Exercise description:
Format the stretch of data from the line containing "Where should I" through the line containing "pos(1697,86)" as a numbered list, leaving out any blank lines.

begin Stored records

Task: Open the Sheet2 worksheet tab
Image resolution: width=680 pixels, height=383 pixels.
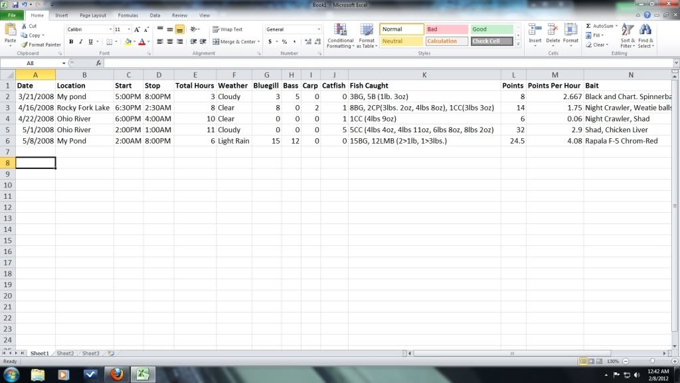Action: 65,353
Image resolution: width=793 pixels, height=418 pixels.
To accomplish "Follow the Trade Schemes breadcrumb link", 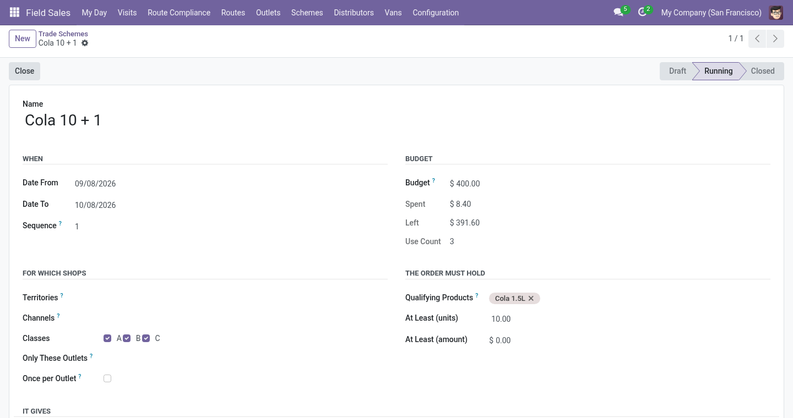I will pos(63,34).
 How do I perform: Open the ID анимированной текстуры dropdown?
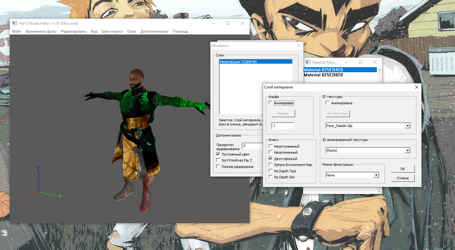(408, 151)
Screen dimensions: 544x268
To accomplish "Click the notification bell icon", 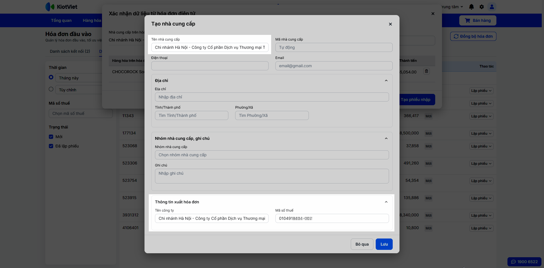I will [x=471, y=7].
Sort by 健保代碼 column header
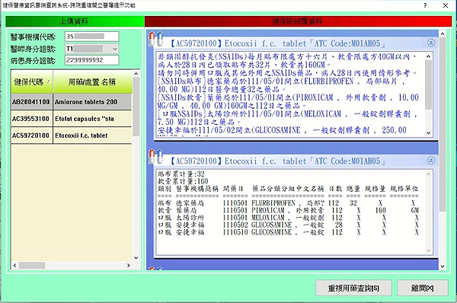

end Stored records
begin Stored records

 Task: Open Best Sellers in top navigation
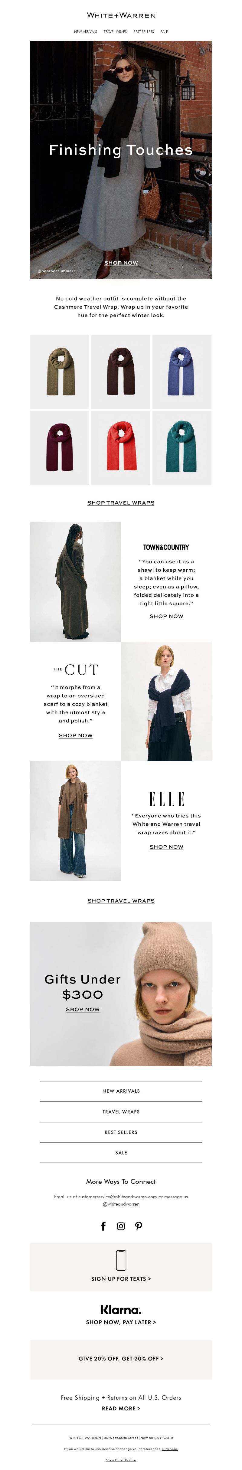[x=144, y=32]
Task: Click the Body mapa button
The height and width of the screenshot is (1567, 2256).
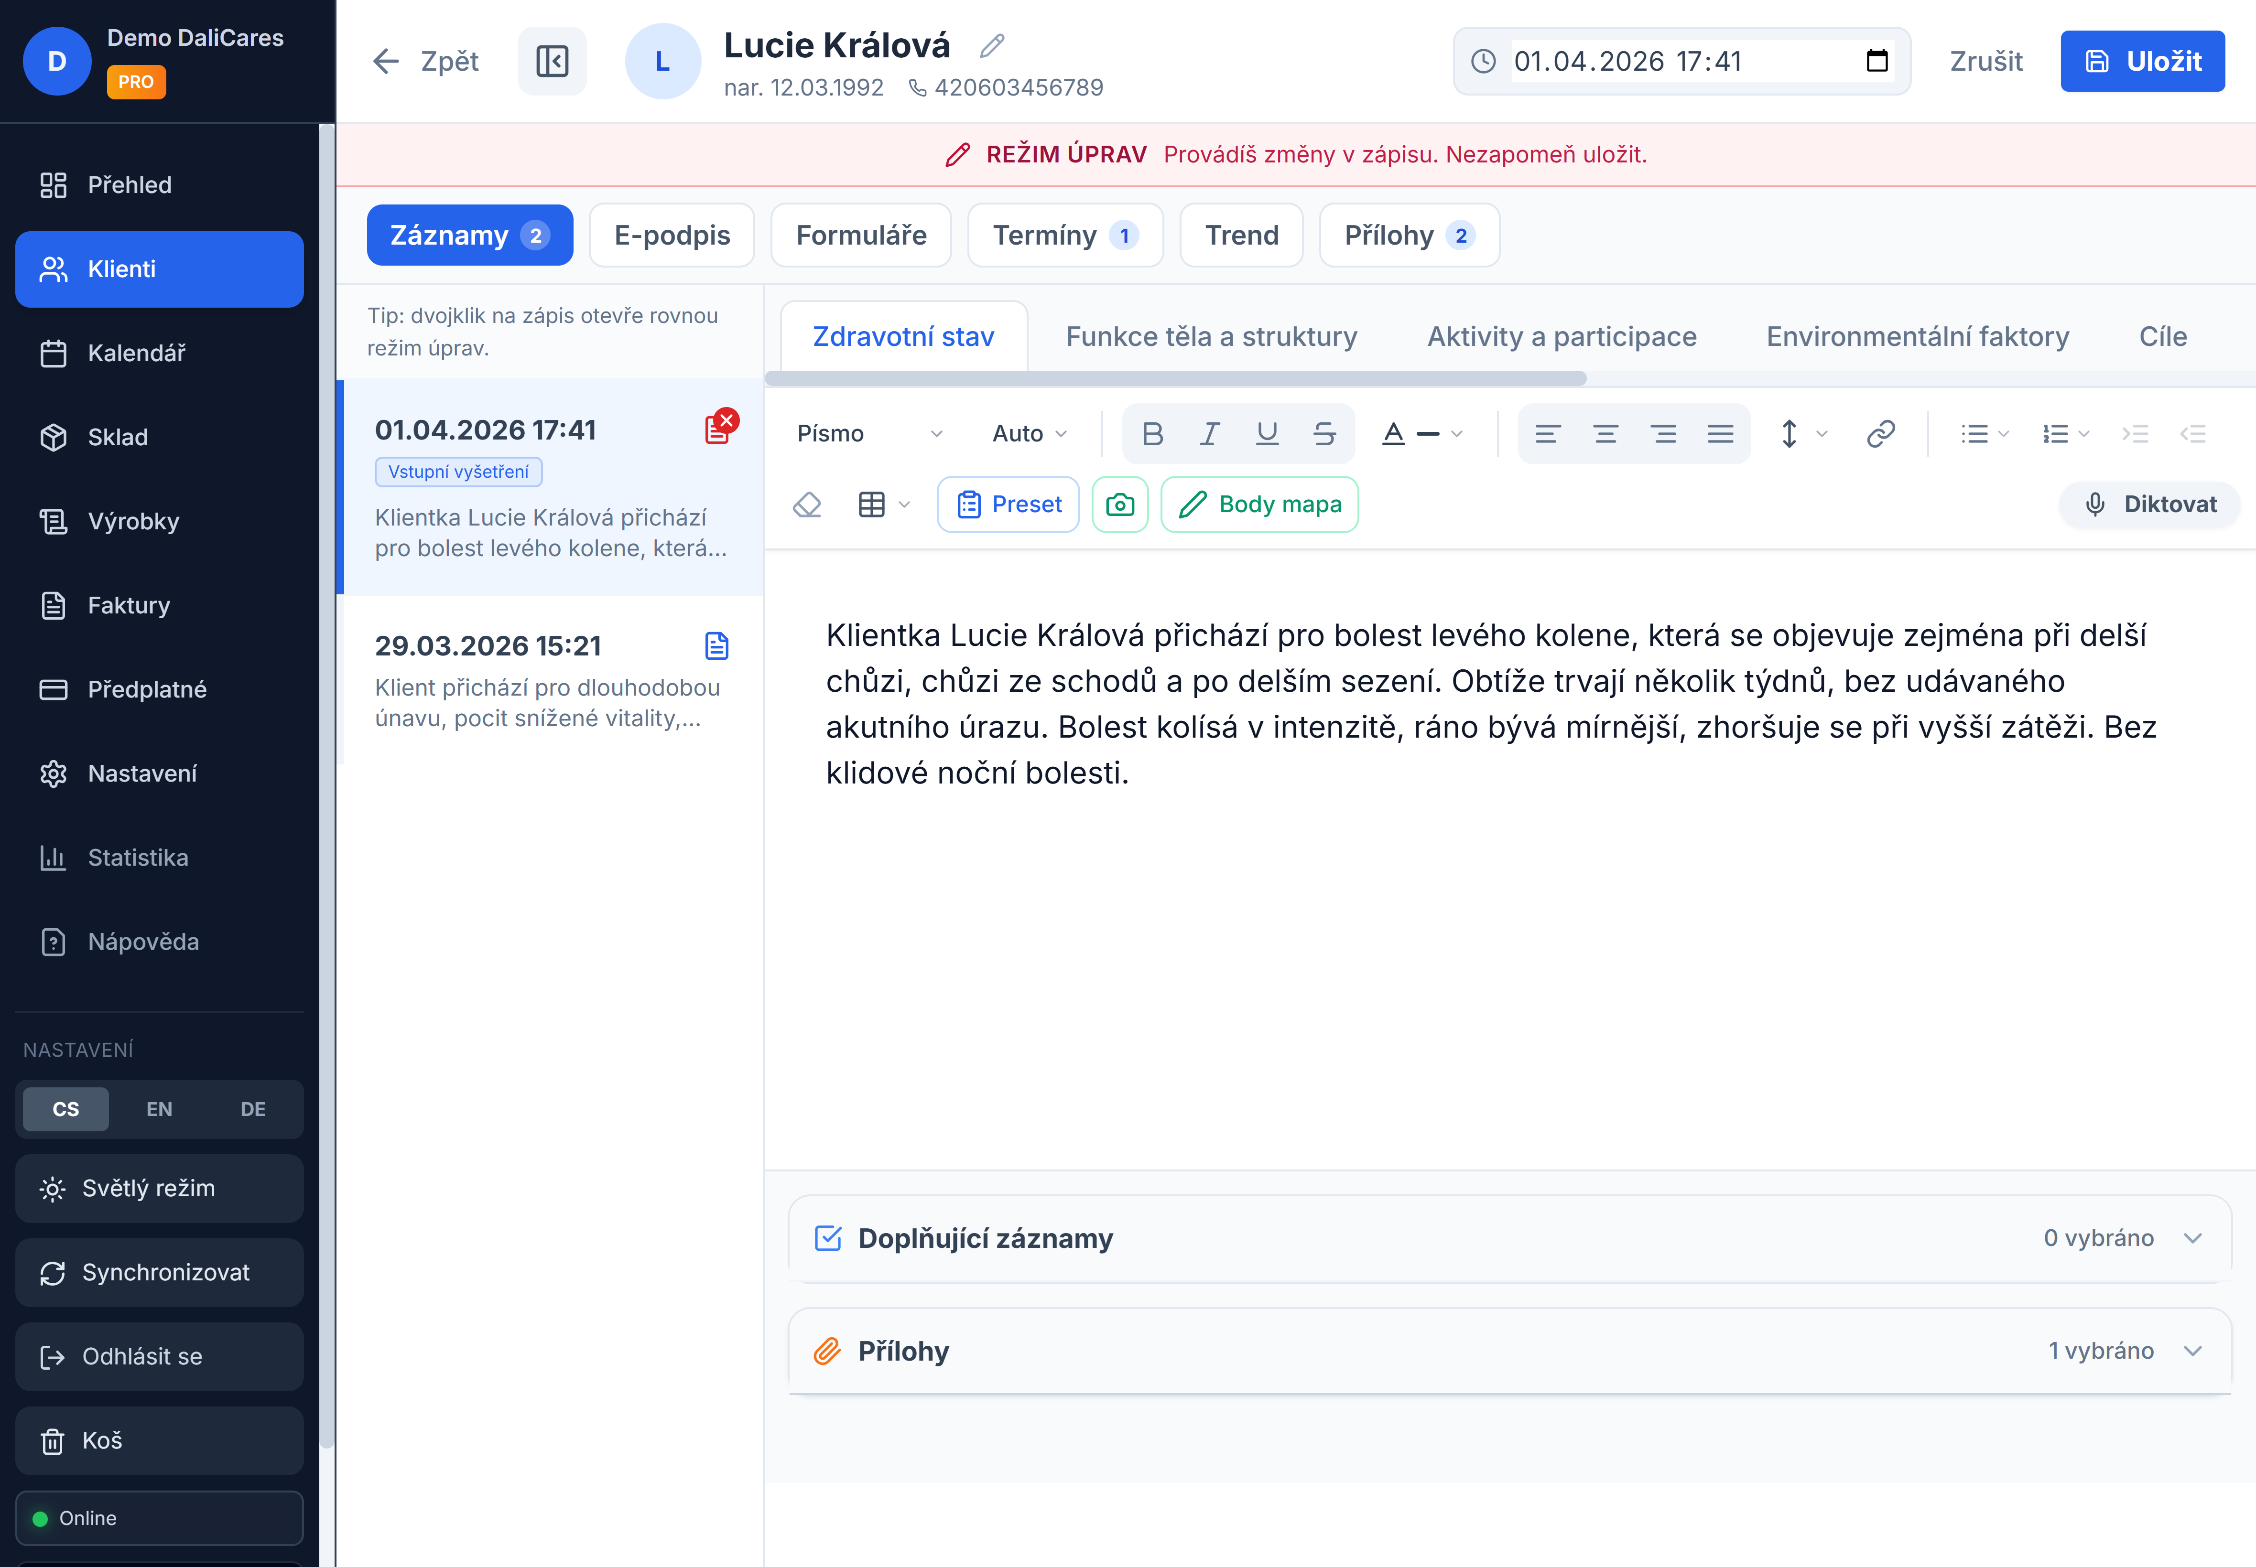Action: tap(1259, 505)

end Stored records
begin Stored records

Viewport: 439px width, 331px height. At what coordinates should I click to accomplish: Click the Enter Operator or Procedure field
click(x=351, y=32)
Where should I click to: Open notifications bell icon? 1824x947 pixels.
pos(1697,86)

end Stored records

The solution:
1. Where should I click to: Open notifications bell icon? 1824x947 pixels.
2. pos(1697,86)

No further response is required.